The thirst for controlling the supply chain continues at high speed as Volkswagen this week revealed plans to join the ranks of manufacturers creating an online exchange for auto parts.
Volkswagen will partner with IBM, Ariba Networks, and i2 Technologies to develop the exchange, which officials said will dramatically cut supply chain costs.
Commonly called a buy-side exchange, the VW marketplace is expected to invite other automakers to participate with suppliers, but that appears to be unlikely as other automakers have their own plans.
Others considering exchanges include the Japanese automakers as well as the auto suppliers themselves, according to Adam J. Weiner, senior auto analyst at Gomez Advisors, in Lincoln, Mass.
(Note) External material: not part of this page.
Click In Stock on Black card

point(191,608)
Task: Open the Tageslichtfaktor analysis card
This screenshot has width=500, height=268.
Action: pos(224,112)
Ford Motor recently dropped its plans for an independent exchange and opted instead to join with General Motors and DaimlerChrysler in an exchange that is set to be launched later this year.
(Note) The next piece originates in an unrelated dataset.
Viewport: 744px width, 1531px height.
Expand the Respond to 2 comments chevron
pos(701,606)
“The reason we joined with DaimlerChrysler and GM, is we heard from suppliers [that] they are worried about having to work with too many exchanges,” said a Ford spokesperson.
Although a small number of competing exchanges in the auto industry or in any other industry segment may not be a cause for concern, too many exchanges will become a problem both for suppliers and exchange creators, according to Weiner.
“The real value of an exchange is to have a limited number of points to be able to go to, to understand the supply and demand,” Weiner said.
Once beyond a few competitors, the concept of an exchange becomes self-defeating. “Suppliers will begin to ask themselves what are the dollar costs in terms of technology and training to be a part of each exchange,” Weiner said.